A adesão foi oficializada ontem ao final do dia, em Nova Iorque, no âmbito da Assembleia Geral da Nações Unidas e que contou com a presença da Ministra do Mar de Portugal. O CEiiA é a entidade privada portuguesa num total de 50 organizações que a compõem.
O trabalho do organismo no âmbito desta plataforma estará muito focado no desenvolvimento, com parceiros internacionais, de novas tecnologias que permitam a recolha e tratamento de dados sobre oceanos, cruzando a dimensão do mar com a dimensão do espaço.
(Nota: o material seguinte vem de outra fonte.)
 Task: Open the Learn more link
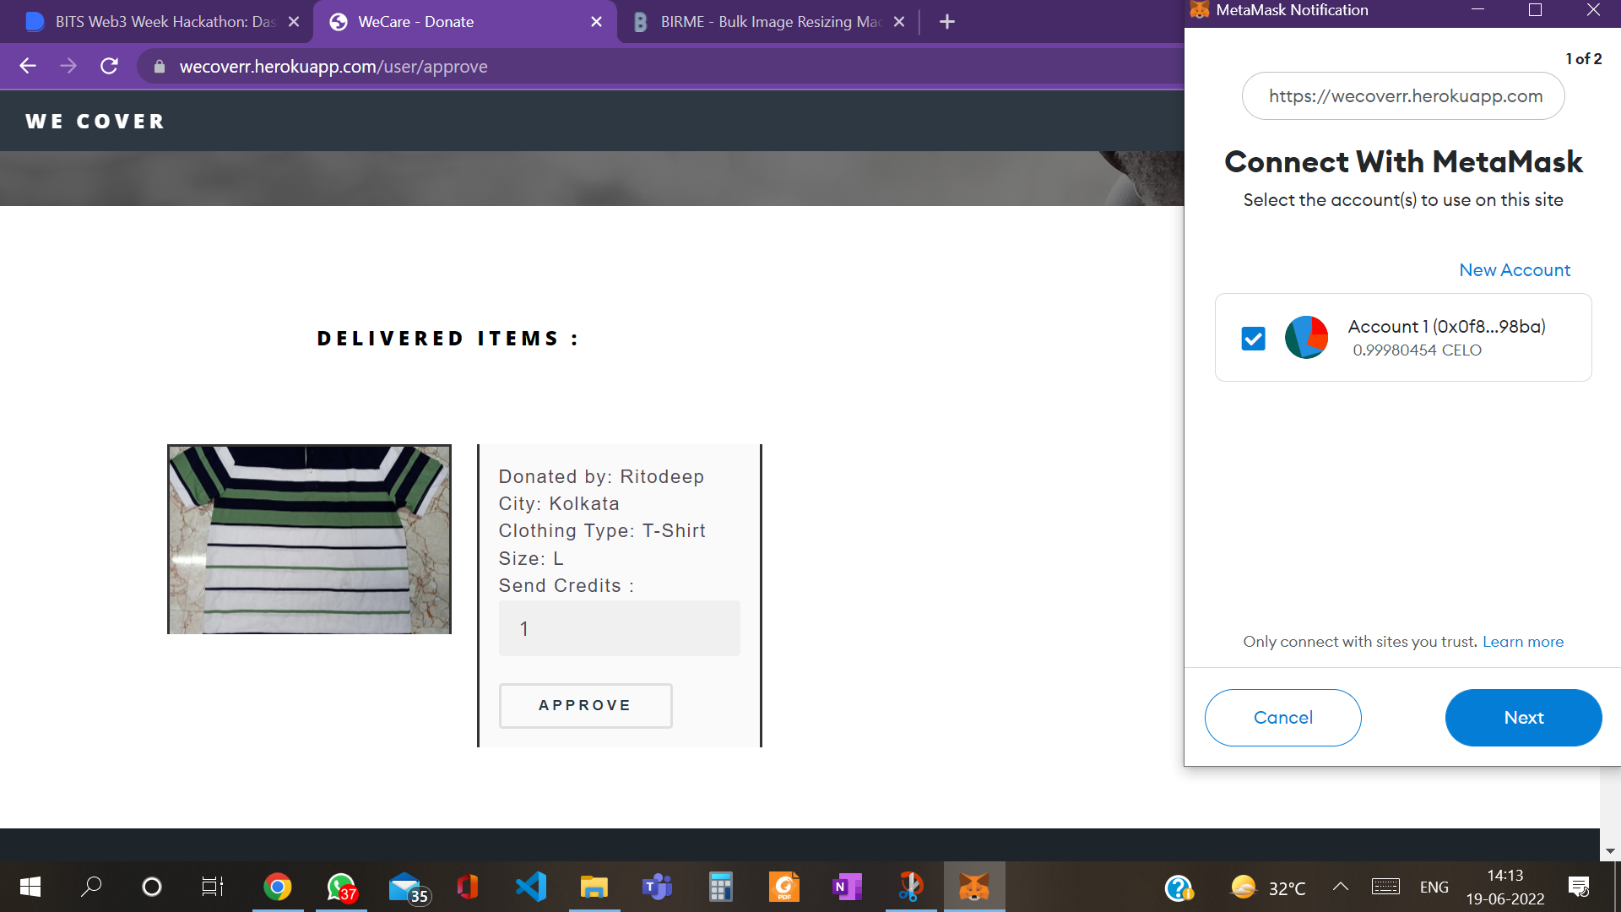click(x=1523, y=642)
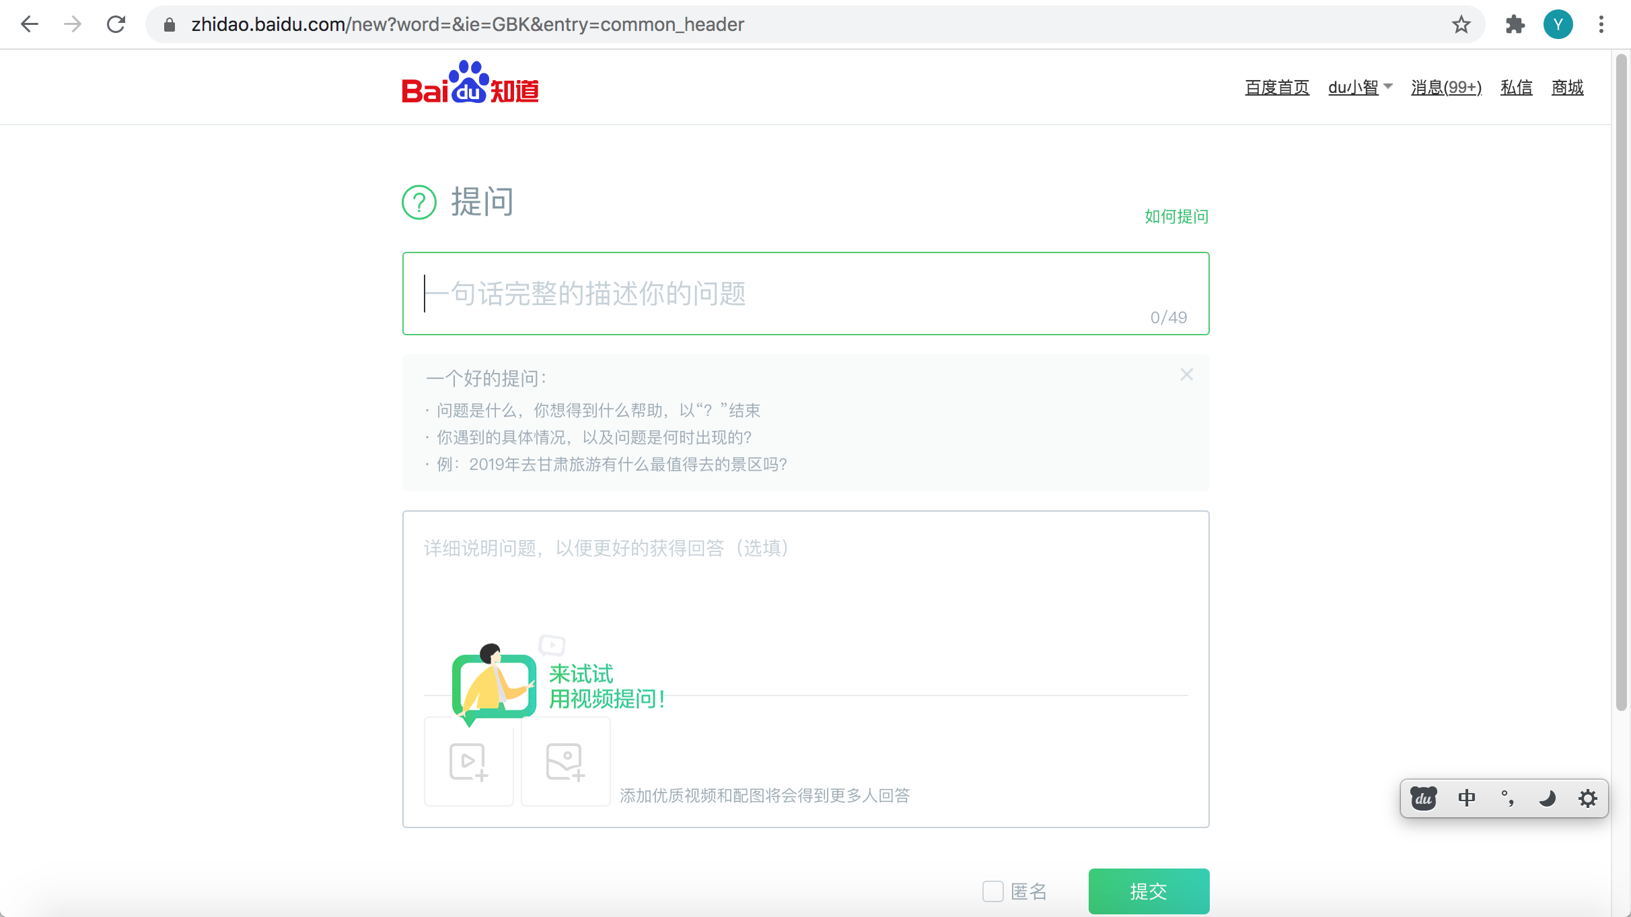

De acordo com a entidade portuguesa que tem fornecido tecnologia para vários serviços de mobilidade, o convite surge porque o CEiiA tem vindo a desenvolver trabalho na área do mar/espaço, já com reconhecimento nacional e internacional. Outro dos motivos é pelo CEiiA “ser uma referência na área da mobilidade sustentável, nomeadamente na recolha de dados, assim como na quantificação em tempo relal do CO2 evitado na mobilidade para as Nações Unidas”.
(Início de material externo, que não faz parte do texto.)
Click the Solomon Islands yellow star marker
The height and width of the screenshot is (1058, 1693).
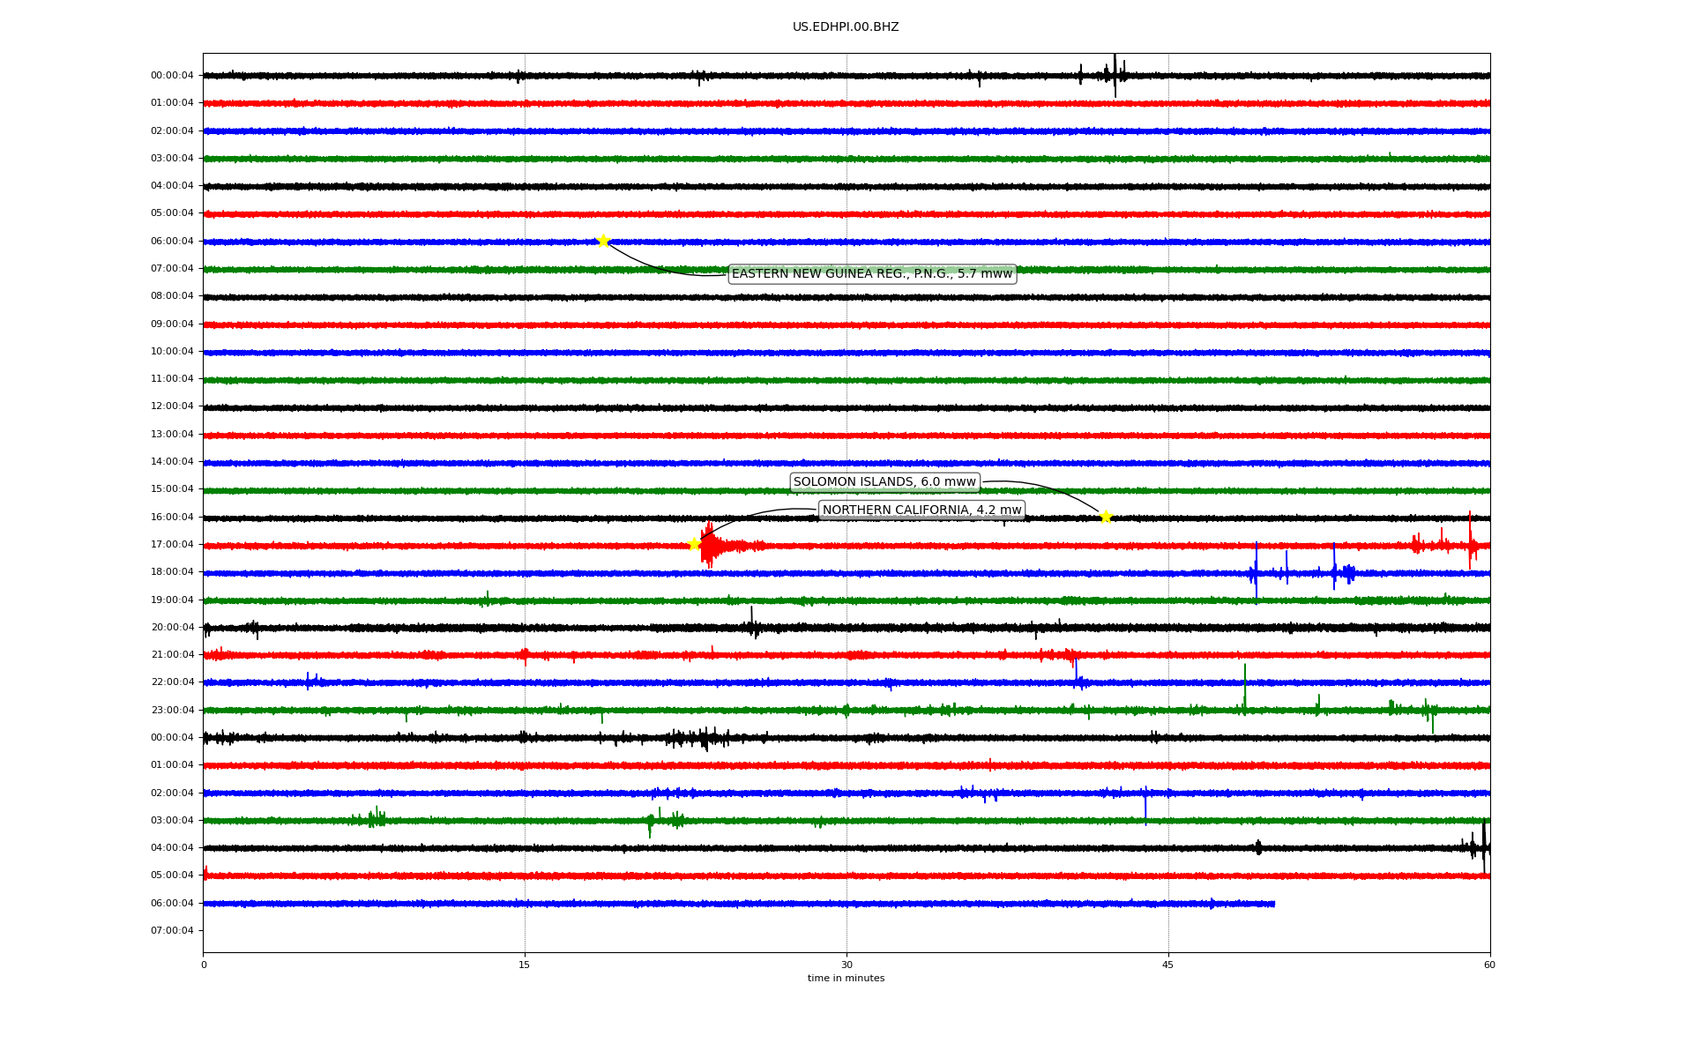click(x=1106, y=517)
O organismo indica em comunicado que “este convite para fazer parte desta plataforma é um orgulho, não só para as nossas equipas, como para Portugal, pois é o reconhecimento da excelência do nosso trabalho e da nossa tecnologia”. Por outro lado, Gualter Crisóstomo – Diretor de Sustentabilidade do CEiiA indica: “esta é uma excelente oportunidade para podermos, de forma colaborativa, conceber e desenvolver tecnologias, produtos e serviços que podem ajudar a melhorar os oceanos, mas também para exportar tecnologia concebida e desenvolvida em Portugal”.
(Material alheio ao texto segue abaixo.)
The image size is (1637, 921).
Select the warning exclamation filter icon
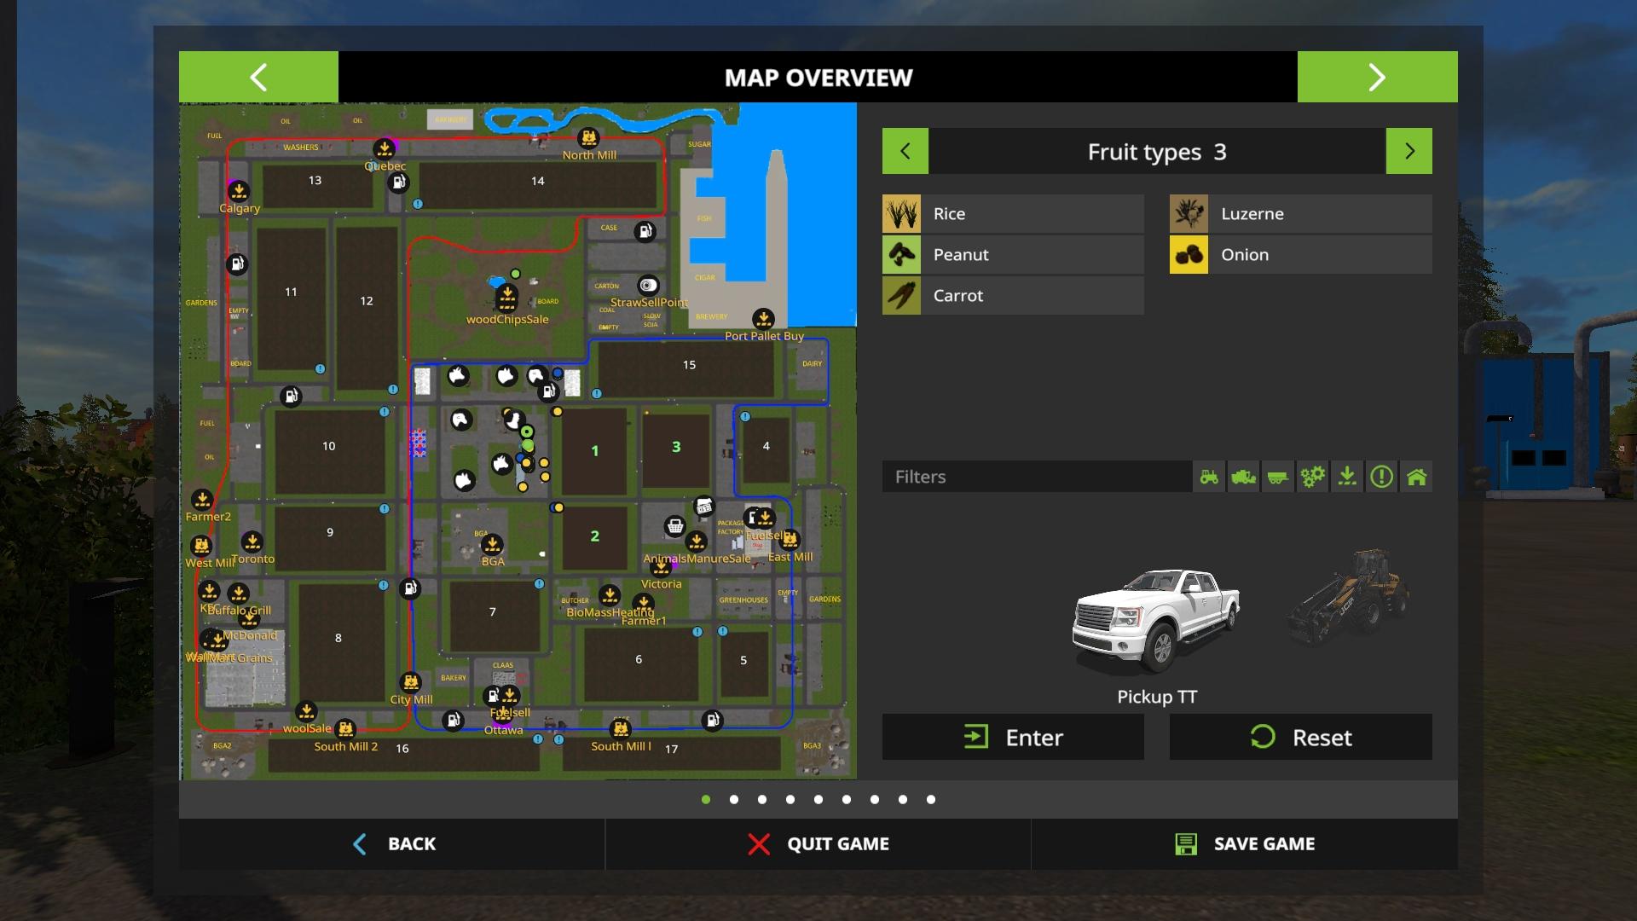click(1382, 477)
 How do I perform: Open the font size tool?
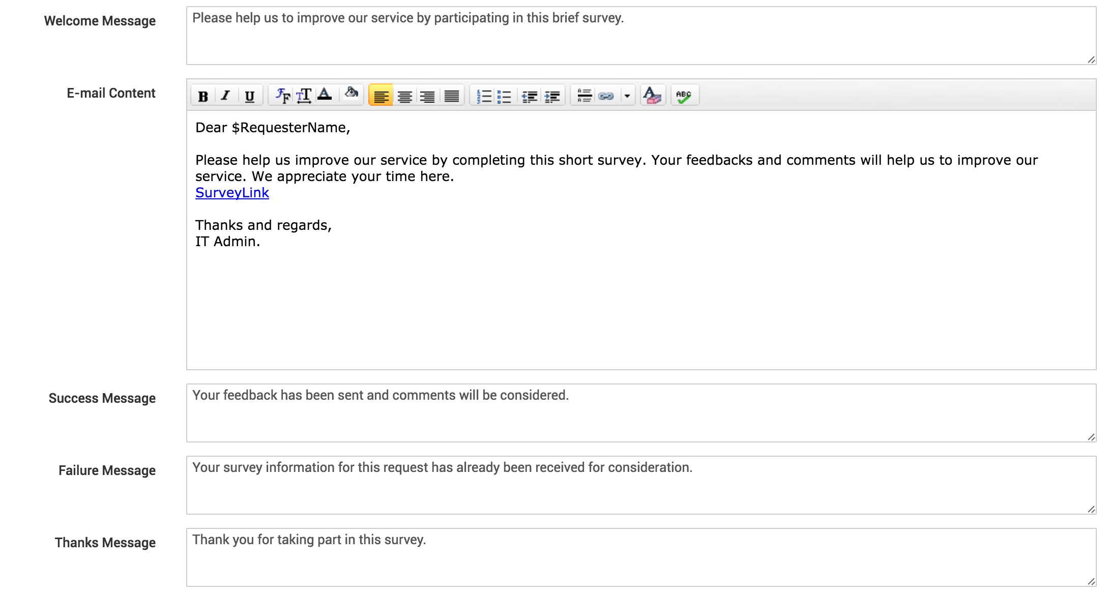point(304,95)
Neste grupo de cerca de 50 entidades, a representação maior é de entidades da Noruega, do Japão, e França, embora todas elas relacionadas com o transporte marítimo, Oil & Gas e Fundos de investimento. Neste conjunto de entidades encontram-se também universidades, assim como organizações do universo da ONU, como o PNUD, a UNEP, entre outras.